この同じ時代に一緒に生きているというだけでも幸せを感じておりましたのに、
まだ75歳という若さでお亡くなりになるなんて、本当に残念です。
ただ、全然お苦しみの様子などなく、眠ったままあの世へ旅立たれたご様子で、
きっとロマンティックな夢でもみながら昇天されたのだろうと思うと、大変に
お幸せな最後だったのかも知れません。それだけが私たちの心の救いとなります。

追悼番組などもこれから逐次放送されると思いますが、宮川さんが愛されるのは
音楽面よりも、あの面白いトークが人気を呼んだのではないかと思います。
テレビやマスコミなどというものは、そういう本質的ではない一般ウケの部分が
重要な要素なので、作家としての魅力などは二の次という感じがします。

宮川先生も、視聴者にわかりやすいようにお話を単純化されていたように私は
感じておりました。
「恋のバカンス」があたかも最初のオリジナルであったかのように周囲も本人も
番組の構成の都合に合わせて事実をシンプルに変貌させてしまうのでした。
ここのサイトに来られた方には、すぐに一目瞭然にわかってしまうことなのですが、
最初のレコーディング・オリジナル曲は「あれは十五の夏祭り」なのです。
次いで「山小屋の太郎さん」。どちらもニッポン放送のザ・ピーナッツ今月の歌。
この今月の歌は毎月、新曲を岩谷時子さんと作ったので、たくさんあったのです。
たまたま、良いタイミングで世に出せるきっかけがあったのがこれらの曲であり、
他にも良い歌がい〜っぱいあったのですよ。

「スクスク」を流行らせるタイミングで、夏だからスクスク音頭として世に出、
「山小屋の太郎さん」は、NHKテレビ歌謡「いつも心に太陽を(中田喜直)」の
B面曲にちょっど良かったからリリースされたのだと思います。そうでなければ
このような歌は常識的にレコード商品にはならないものだと思います。
あの「ふりむかないで」もニッポン放送のザ・ピーナッツ今月の歌なんですよ。
この番組のテープ録音が残っていれば、それは名曲の宝庫だと私は信じます。

面白いのは上記の全ての曲がラジオで放送したアレンジとは全く違うことです。
宮川先生というのは一つの発想にこだわらず色々な可能性にチャレンジする方で、
これが絶対だというところにはなかなか到達しないのかなと感じます。
先日のラジオ番組でも昔のトーク録音を流していましたが、「恋のバカンス」での
最初の感じをピアノで弾いてくれました。
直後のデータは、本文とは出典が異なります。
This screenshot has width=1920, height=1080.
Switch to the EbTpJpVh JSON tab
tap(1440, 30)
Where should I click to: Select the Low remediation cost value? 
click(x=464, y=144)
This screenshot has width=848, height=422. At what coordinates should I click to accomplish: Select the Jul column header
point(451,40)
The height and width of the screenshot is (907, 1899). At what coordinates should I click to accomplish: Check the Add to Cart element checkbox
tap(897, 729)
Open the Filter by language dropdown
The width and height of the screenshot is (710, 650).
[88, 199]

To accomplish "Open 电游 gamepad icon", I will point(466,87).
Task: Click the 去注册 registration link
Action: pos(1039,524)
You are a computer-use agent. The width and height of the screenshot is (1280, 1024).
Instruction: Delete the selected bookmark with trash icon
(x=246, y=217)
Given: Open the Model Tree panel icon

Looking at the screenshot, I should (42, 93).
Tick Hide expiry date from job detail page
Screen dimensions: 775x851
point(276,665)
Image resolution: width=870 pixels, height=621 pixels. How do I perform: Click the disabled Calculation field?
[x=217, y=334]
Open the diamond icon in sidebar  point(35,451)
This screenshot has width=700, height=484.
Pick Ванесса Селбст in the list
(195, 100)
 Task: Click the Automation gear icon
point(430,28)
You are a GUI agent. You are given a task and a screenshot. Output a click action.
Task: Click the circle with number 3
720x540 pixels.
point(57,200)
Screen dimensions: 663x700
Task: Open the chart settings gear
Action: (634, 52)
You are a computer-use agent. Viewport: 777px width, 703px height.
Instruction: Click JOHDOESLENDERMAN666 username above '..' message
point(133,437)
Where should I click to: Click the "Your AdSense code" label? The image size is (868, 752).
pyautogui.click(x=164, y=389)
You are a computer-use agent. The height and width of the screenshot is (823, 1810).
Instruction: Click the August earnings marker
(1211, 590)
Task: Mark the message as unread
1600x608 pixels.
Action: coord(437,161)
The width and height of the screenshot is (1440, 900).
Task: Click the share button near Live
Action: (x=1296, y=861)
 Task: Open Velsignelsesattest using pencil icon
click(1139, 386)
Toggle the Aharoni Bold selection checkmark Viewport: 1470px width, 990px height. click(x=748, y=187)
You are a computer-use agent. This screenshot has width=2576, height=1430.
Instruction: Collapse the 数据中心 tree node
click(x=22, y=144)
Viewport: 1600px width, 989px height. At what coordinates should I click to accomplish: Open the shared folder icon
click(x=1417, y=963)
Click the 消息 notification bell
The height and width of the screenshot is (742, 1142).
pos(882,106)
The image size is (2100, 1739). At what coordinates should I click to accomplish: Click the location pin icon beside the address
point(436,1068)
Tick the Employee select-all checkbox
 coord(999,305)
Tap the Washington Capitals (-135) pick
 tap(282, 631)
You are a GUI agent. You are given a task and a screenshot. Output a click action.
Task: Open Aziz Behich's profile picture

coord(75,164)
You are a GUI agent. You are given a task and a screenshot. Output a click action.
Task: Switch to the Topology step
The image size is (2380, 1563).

それはスローテンポでの巡回コードで
ニールセダカの「君こそすべて」みたいな雰囲気を持っていましたが、渡辺社長が
それじゃありきたりでつまらない、スゥイング調でやってごらん、と、その場で
直したのが大成功の秘密だったと言っておられました。

先日のNHKテレビでの追悼番組で、服部克久さんは、人気者が亡くなったという
見方じゃなく、数少ない本物のプロ作家が他界したという事実をもっと皆さんが
意識して欲しいと生真面目な口調で言っておられたのが印象的です。
宮川さんの良さをもっと再認識してほしいということなのですね。そうでないと
故人が浮かばれないという意味なんだと感じました。

私はオーケストレーションの技という点では宮川先生が最高だとは思っていません。
しかし、なにをどうしたいのかが実に良く素人にも伝わるアレンジであり、そこが
大きな魅力なんだろうと思いますし、「宇宙戦艦ヤマト」のテーマ曲などは壮大で
かつ音楽的サービスが山盛りのご馳走で、よくこれだけ豪勢に編んだものだなあと
溜息が出るほどの隙間のない重ね織りがされています。
レコードと同等に演奏されたものを私は見聞きしたことがありません。どこかの
パートが(スキャットだったり、電子音だったり)抜け落ちてしまうのです。
これはコロンビアの録音技師は大変だったろうなと思います。

アレンジ面では上があろうとも、メロディーメーカーとしての宮川先生は天下一品。
これは好き好きなので、あくまで私がそう評価するだけであり、異論は許します。
とにかく私的には「当たり外れがない」。全部が全部、名曲なんであります。断言!

この曲も、ザ・ピーナッツ後援会会報では新曲として紹介されていました。

しかし、とても世の中の大衆が積極的に買い求めたいという衝動を起こす作品とは
思えなかったのでしょう、未発表でお蔵入りとなった曲です。
「ザ・ピーナッツ・ドリーム・ボックス」という10枚組のCDアルバム企画で
マスターテープの発掘となったのだと思いますが、本当に良いお仕事だと感じます。
世の中で流行った曲だけが良い歌とは限りません。
何百万枚売れようが、つまらない曲も最近はやたらに多いようにも感じます。
この曲は少なくとも、ザ・ピーナッツ・ファン、宮川泰ファンには必聴なんです。

反論覚悟で書きますが、宮川先生の音楽について語ろうと思うならば、何をおいても
まず、ザ・ピーナッツの全曲を聴かなくては、何もわからないことになるでしょう。
ものには順序があります。本末転倒にならないようにしたいものです。
宮川先生は絵書きになりたかったそうです。大変な腕前であったようです。
実は私も画家になりたかったし、学校の先生もその道で生きていけ、と言いました。
しかし、私は絵を描くのに凄いエネルギーが要るので辛いから逃げました。
高校の時、美術クラブを辞めると言ったら先生に殺されるかと思う程叱られました。
これから、余暇ばかりですから、また書いてみようかと思っています。

亡くなった宮川先生のお部屋には描きかけの水彩画があったそうです。
この曲は、まさに水彩画の味わいがあります。これからは絶対に作られない曲調です。
こういう歌を残す事が出来ただけでも、昭和は素晴らしい時代だったと思います。